The smells of sweat and fried dough hung in the air, mixing with the burned oil of the tractor pull. He was sitting with hands clasped, wearing a plaid shirt with the sleeves rolled up and a challenge on his deeply lined, leathery face. She was standing, looking all the world like a Grant Wood painting, and thrusting matchbook-sized pamphlets into the hands of passersby. I walked by out of reach, but I couldn’t help looking at the booth, one of many at the county fair. “How sure are you of going to heaven? Are you 50% 75% 100% sure?” read the banner. My friend wondered aloud about how one arrives at a 75% surety of heaven. I chuckled, but I was unable to keep walking by the booth. On the table, a wooden contraption with three small doors read: “Do you know the three things God CANNOT do?”

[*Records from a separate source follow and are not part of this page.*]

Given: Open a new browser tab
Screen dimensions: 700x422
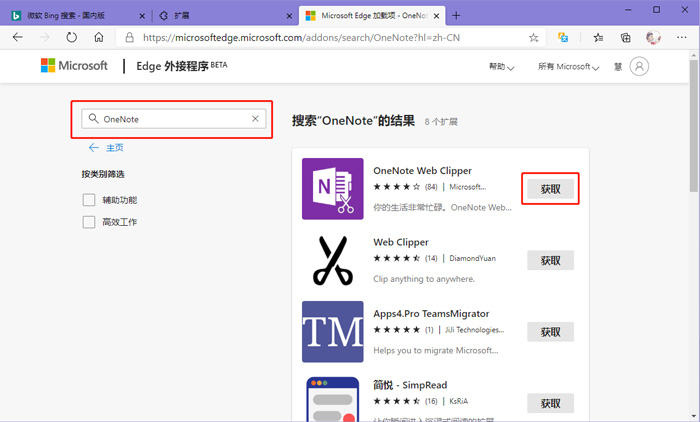Looking at the screenshot, I should (x=456, y=15).
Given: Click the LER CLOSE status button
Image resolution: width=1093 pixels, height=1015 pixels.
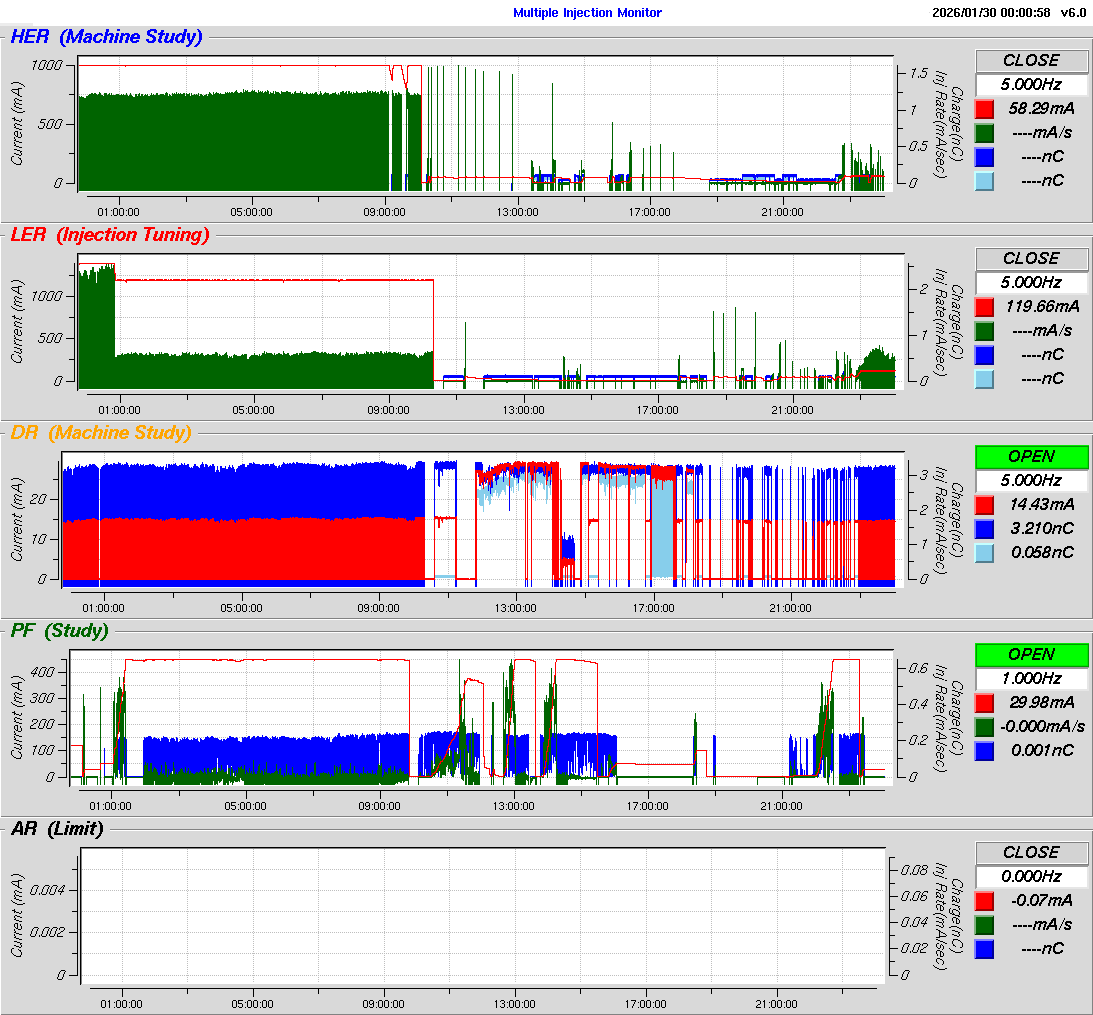Looking at the screenshot, I should coord(1031,258).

I stopped. The Grant Wood painting saw my furrowed brow and handed me a pamphlet. It looked like a doll’s magazine. A smiley face decorated the cover along with the words: “Have you accepted Jesus Christ as your personal Lord and Savior?” I closed my hand around the pamphlet and pointed to the three doors. I tried to keep the incredulity out of my voice, but I failed miserably: “So, what are the three things God can’t do?” I said.

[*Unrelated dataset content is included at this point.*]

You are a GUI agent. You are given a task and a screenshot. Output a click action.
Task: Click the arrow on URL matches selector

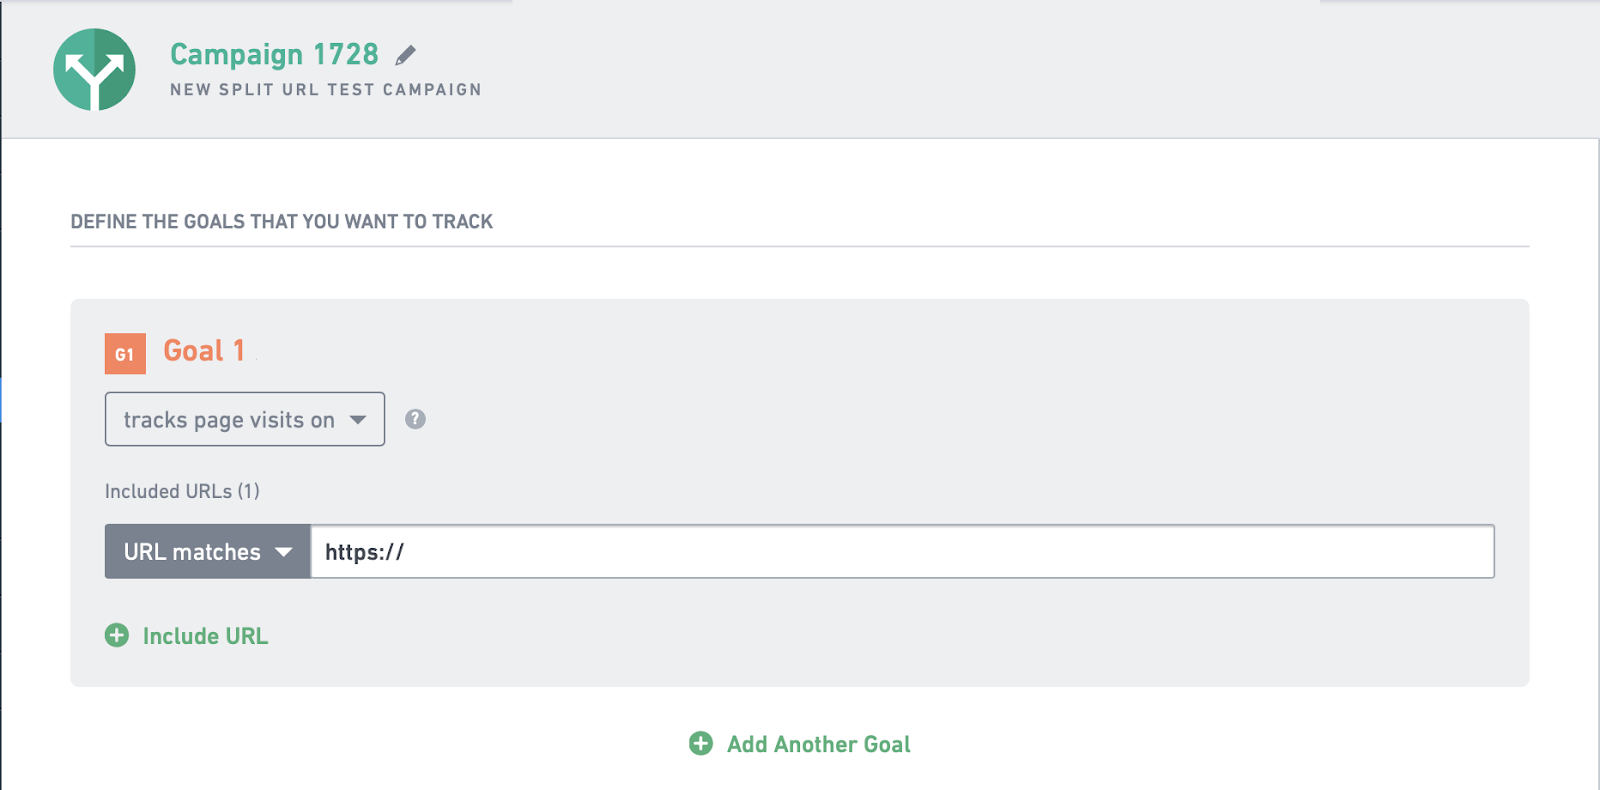click(284, 552)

She opened the first door: “God CANNOT lie.” She opened the second door: “God CANNOT change.” She opened the third door: “God CANNOT let people into heaven who have not been born again.”
We talked for fifteen minutes. I told them I did not disagree with the first door, but that I preferred to state the sentiment in positive terms: “God always tell the truth” or “God is trustworthy and faithful.” I said that a “lie” is the absence of the “truth,” and that I’d rather talk about God’s goodness shown in God’s truthfulness than to try to hook people with the trappings of sensationalism. After five minutes, the man commented that I was very intelligent. I took that as a compliment, but I have a sneaking suspicion it was not meant as such.
As our conversation continued, I realized we weren’t conversing. We were sparring. I’ve never had a taste for theological pugilism, but I was already three rounds deep, so I kept jabbing and blocking. I’ve had this same conversation with county fair proselytizers, but never as an ordained person. After the man commented on my intelligence, he asked me what I did. I said, “I’m a priest.” Without another word, he thrust another pamphlet in my hand. It was about how Roman Catholics aren’t real Christians and are going to hell.The same thought kept jumping to the front of my mind: “People like these, no matter how pure and ardent their intentions, make my job harder.”
It didn’t matter that I wasn’t a Roman Catholic. It didn’t matter that I agreed with the man and woman several times during our bout. The only thing that mattered was that I didn’t buy into the way they framed the Christian faith–as a bottom-line venture whose only goal is to “save souls” by following the instructions in the smiley-face doll-sized magazine. Surely, there’s more than that. Surely, the abundance of what God has done and is doing is more important than a “what’s behind door number 3” marketing scheme concerned with what God CANNOT do.
As I walked away, I wondered what had been accomplished during our boxing match. In the Gospel according to Matthew, Jesus says that when two or three are gathered in his name, he will be in the midst of them. Were we gathered “in his name” or in our own names, intent on KOing the other’s theological stance? Was Jesus there? Was I 50% 75% 100% sure of his presence? Looking back, Jesus was there, but he was not in my corner and he was not in their corner. He was there trying to get us to leave the ring.